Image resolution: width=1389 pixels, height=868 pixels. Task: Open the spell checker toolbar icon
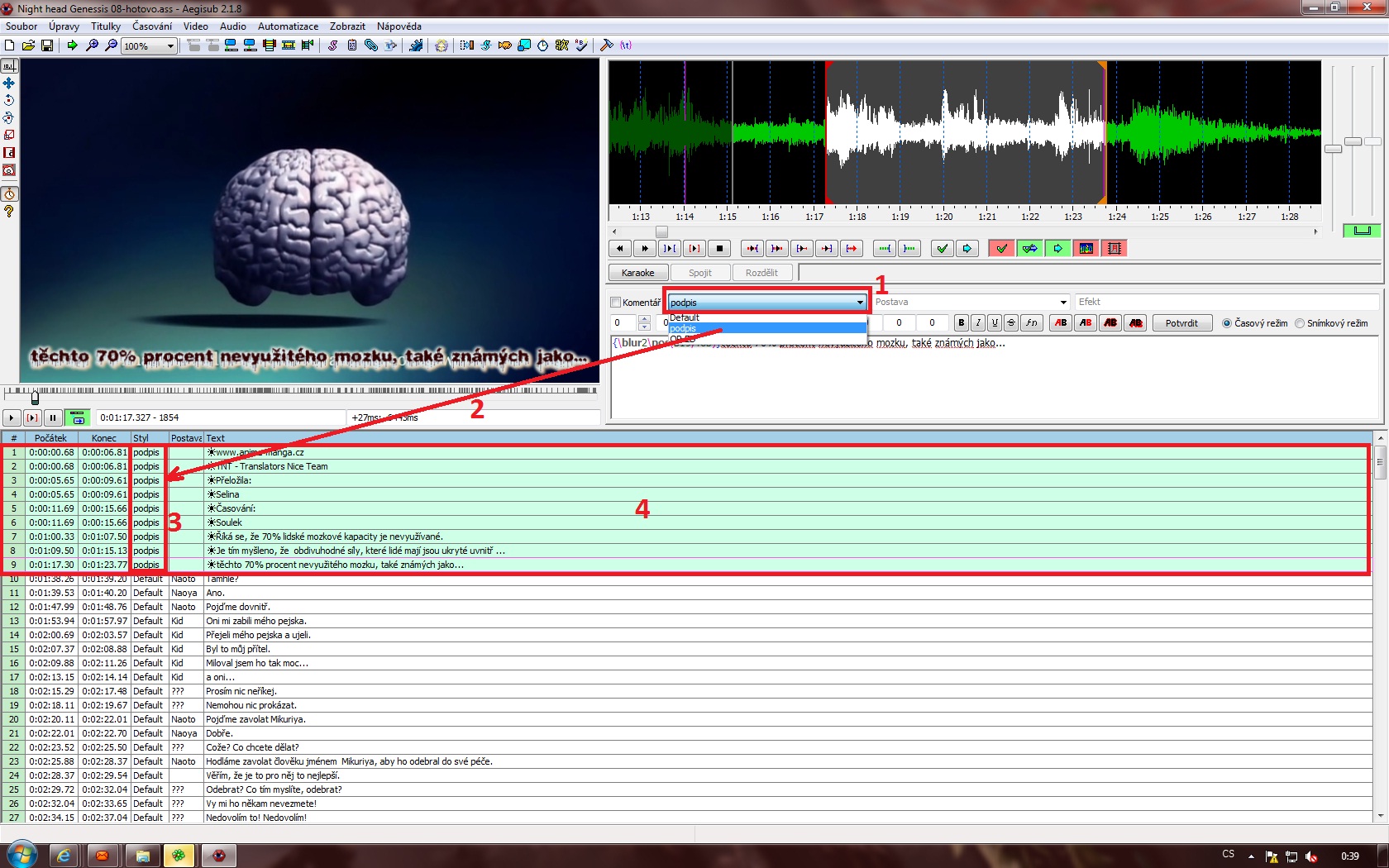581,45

...

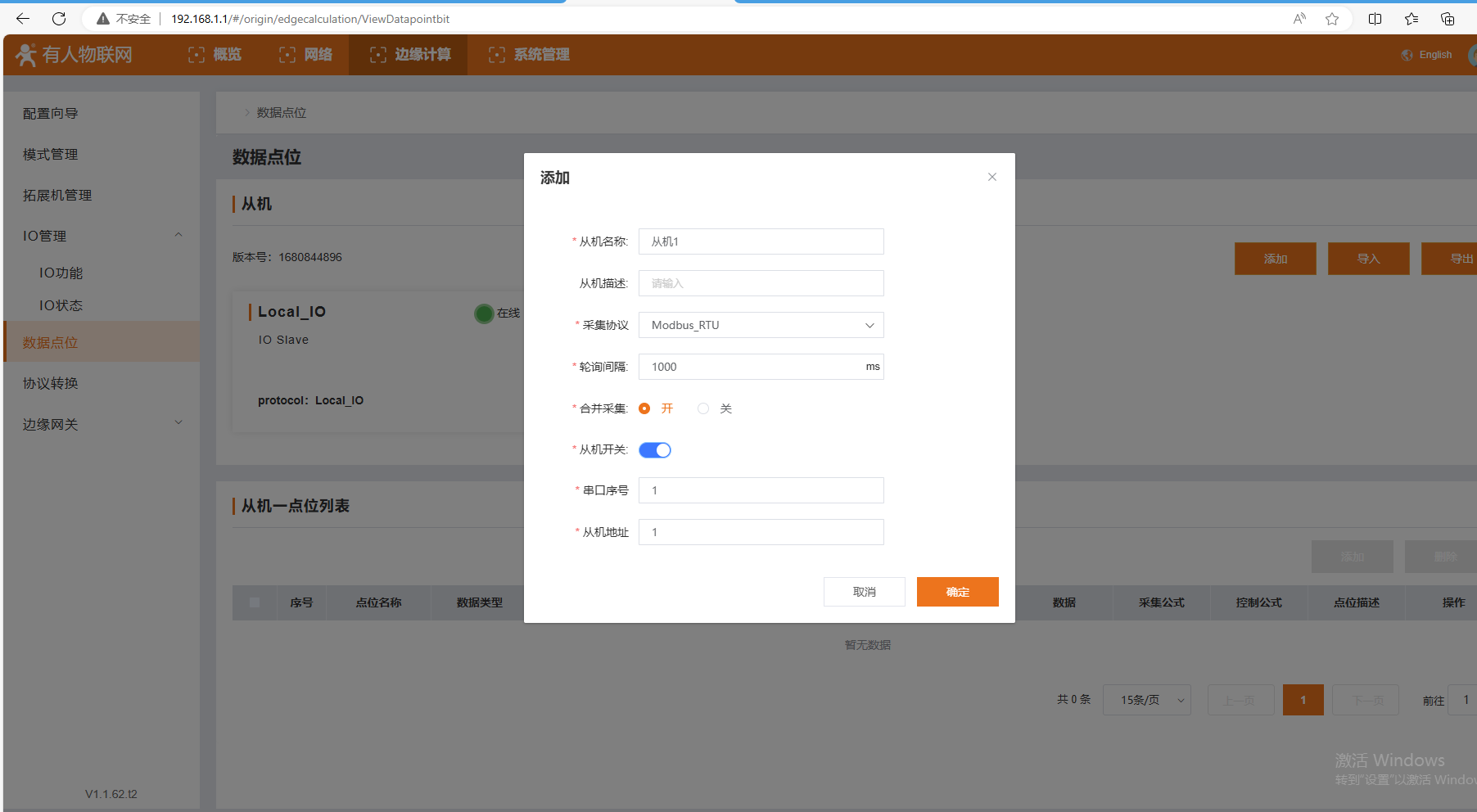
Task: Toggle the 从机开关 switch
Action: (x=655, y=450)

...

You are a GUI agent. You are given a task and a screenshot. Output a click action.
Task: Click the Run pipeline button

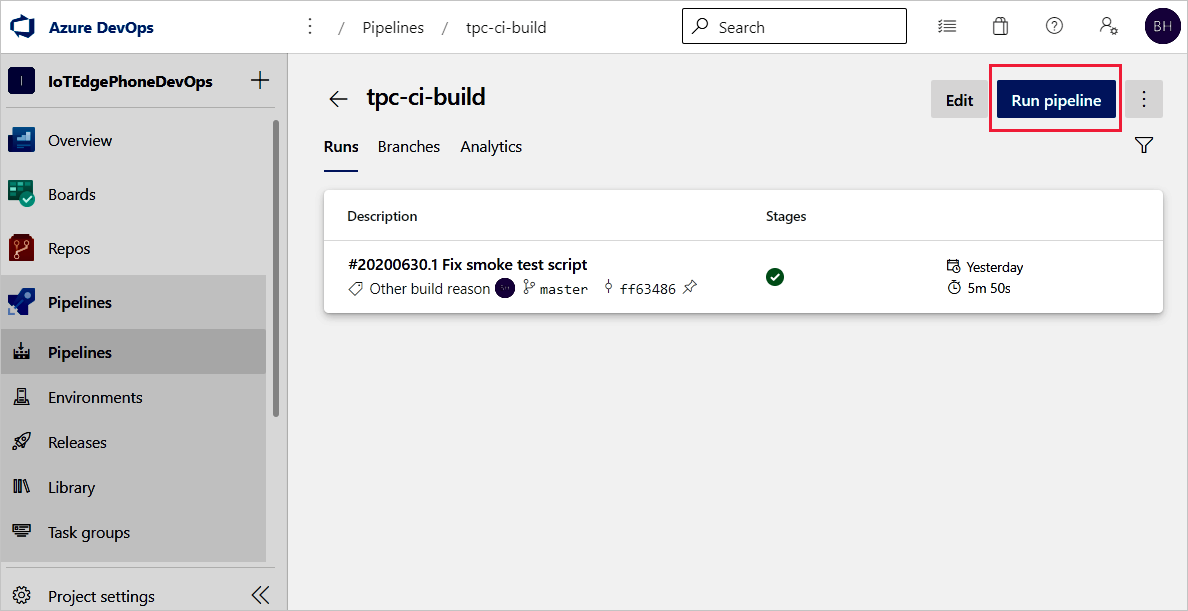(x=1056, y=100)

▸ Given task:
Repeat the data from the line containing "You are a GUI" through the line containing "(x=1056, y=100)", requests included, raising every coordinate in the answers by 67. Leave out the pictures.

▸ Written solution:
You are a GUI agent. You are given a task and a screenshot. Output a click action.
Task: Click the Run pipeline button

(x=1123, y=167)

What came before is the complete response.